At last year’s ART X, Wigwe reiterated Access Bank’s continuous investment in the industry as a reflection of their understanding that “art is a fundamental part of our culture, and it inspires our drive towards preserving a vital part of our history as Nigerians and Africans”. This came with the bank returning as a partner to ART X, a platform that has grown to be an influential showcase of the most innovative contemporary art from the African continent and diaspora.
This partnership further highlights Access Bank’s brand position as a lifestyle choice for anyone around the world seeking a gateway to the African continent. Access Bank has become a visible part of the premiere art celebration on this side of West Africa, endowing the event’s top prize for emerging artists.
Tokini Peterside, founder and CEO of ART X Lagos, said, following last year’s prize announcement: “Access Bank and ART X have moved beyond just being partners to becoming co-creators of the leading art prize and opportunity for emerging artists in Africa. The bank has always believed in our vision and continues to support our remarkable journey.”
The entertainment industry in a sweeping renaissance, particularly in the quality of products being churned out and the increasing levels of acceptance and consumption by both local and international audiences. Global Entertainment and Media Outlook, a report by PwC, concludes that the music and entertainment industry in African countries like Nigeria is projected to grow by 21.5 percent, with revenue reaching $9.9 billion by 2022.
Chimamanda Ngozi Adichie led the literary charge for the better part of the last decade. Burna Boy, Wizkid and Davido have been recognized as global stars and Nollywood even made an attempt at the Oscars.
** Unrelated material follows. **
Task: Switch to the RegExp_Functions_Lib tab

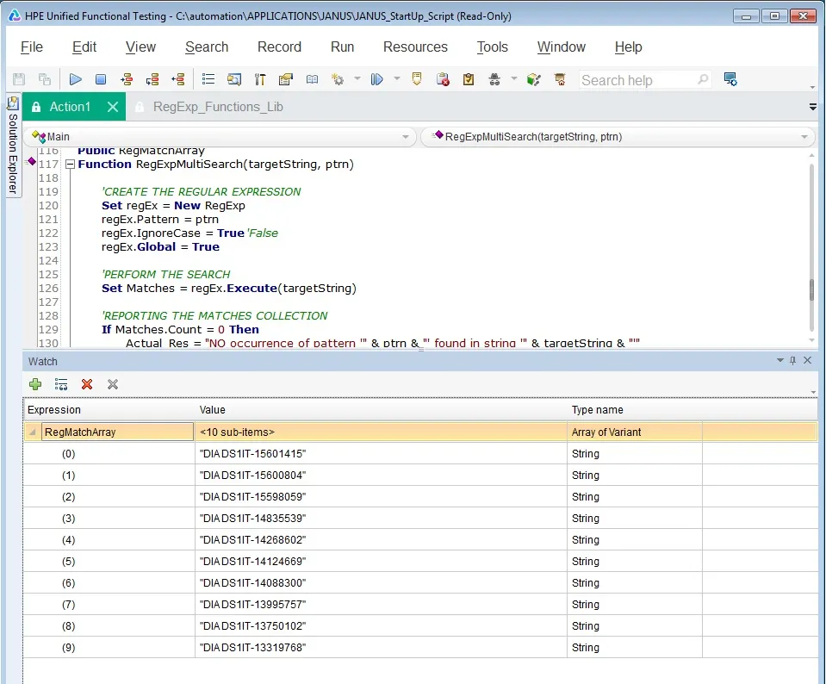Action: coord(218,107)
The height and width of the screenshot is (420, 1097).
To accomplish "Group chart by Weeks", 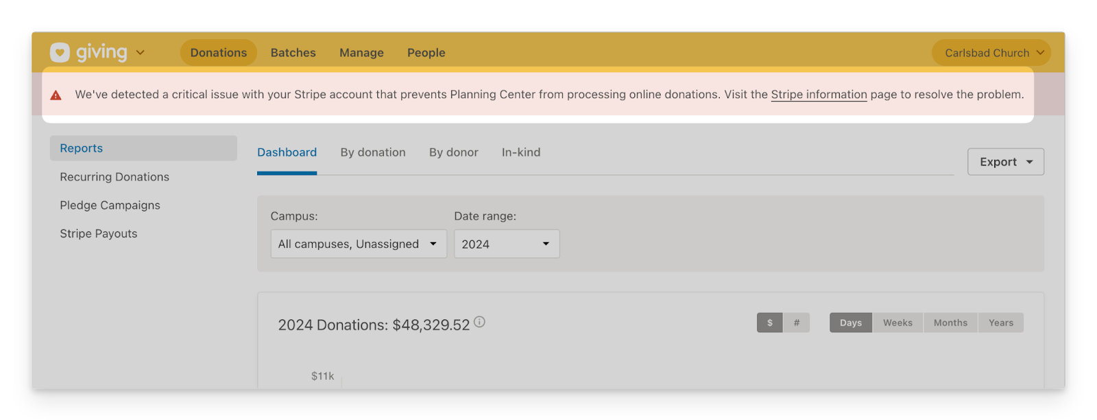I will (x=897, y=323).
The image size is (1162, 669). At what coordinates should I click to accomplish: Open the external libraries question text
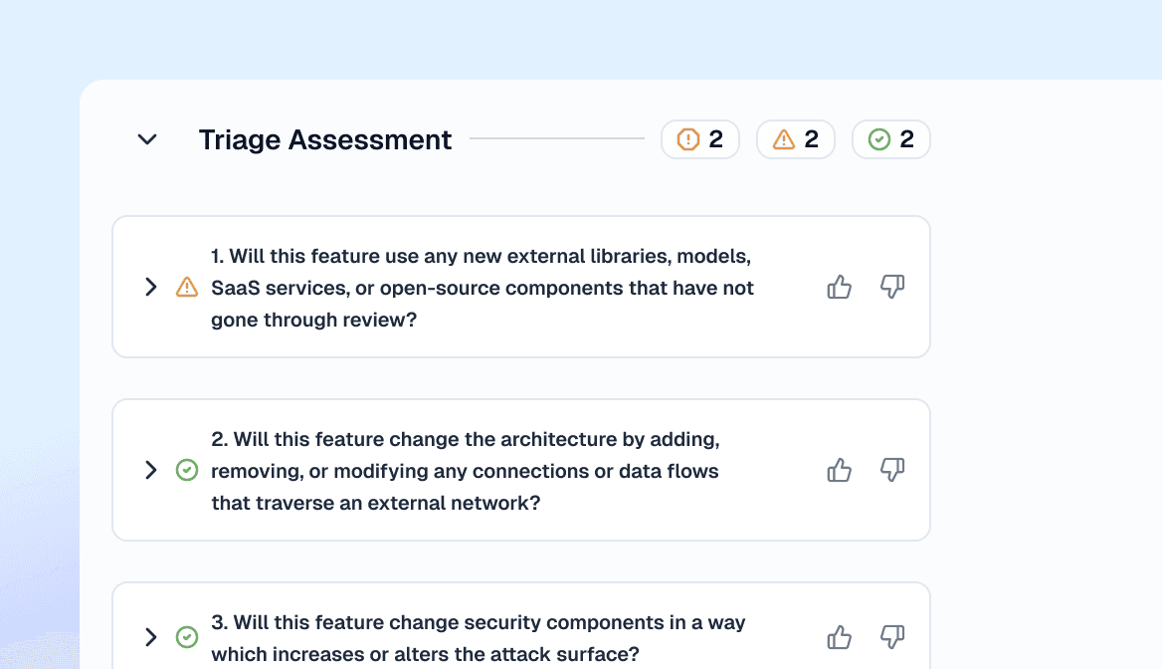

While all of these achievements are incredibly empowering, it would be impossible to continue or sustain the work of these trailblazers without the requisite empowerment platform for young and upcoming creatives.
Access Bank has shown a deep understanding of the gaps present in the African creative industry and its support of the three editions of the Africa International Film Festival (AFRIFF) since 2016 speaks aptly to that. Founded by Chioma Ude, AFRIFF – which enters its 10th year in 2020 – has been Africa’s most important showcase of films from the African continent and the diaspora.
Filmmakers like Eric Aghimien, CJ Obasi, Abba Makama, and tastemakers have had their attention-grabbing works screened at the festival.
Supporting AFRIFF is on-brand for Access Bank as AFRIFF has held on to the responsibility of nurturing filmmakers interested in breaking the norm or pioneering new visions or techniques in the way that African film is assessed. AFRIFF has also distinguished itself as a rich training ground for upcoming filmmakers along the entire industry value chain.
Representation matters and telling the African story must go beyond supporting finished products. Little can be achieved without structural and technical competence from ideation stages to finished products.
Last year, Access Bank also took on the responsibility of bringing industry players and key stakeholders in the entertainment sector together under one roof, to educate and interact with each other on how to access finance for their businesses. Access Bank took a step further to provide the necessary support, such as legal, tax and business plan development support to entertainers willing to access the funds.
Supporting the arts on the continent isn’t a light task to take up but Access Bank continues to show us the importance of taking it up anyway. The impactful, wide-reaching place Access Bank has occupied in Africa’s entertainment industry through Nigeria is a testament to what can be done when more support is afforded an industry that will continue to innovate, create, build and inspire regardless of stymies.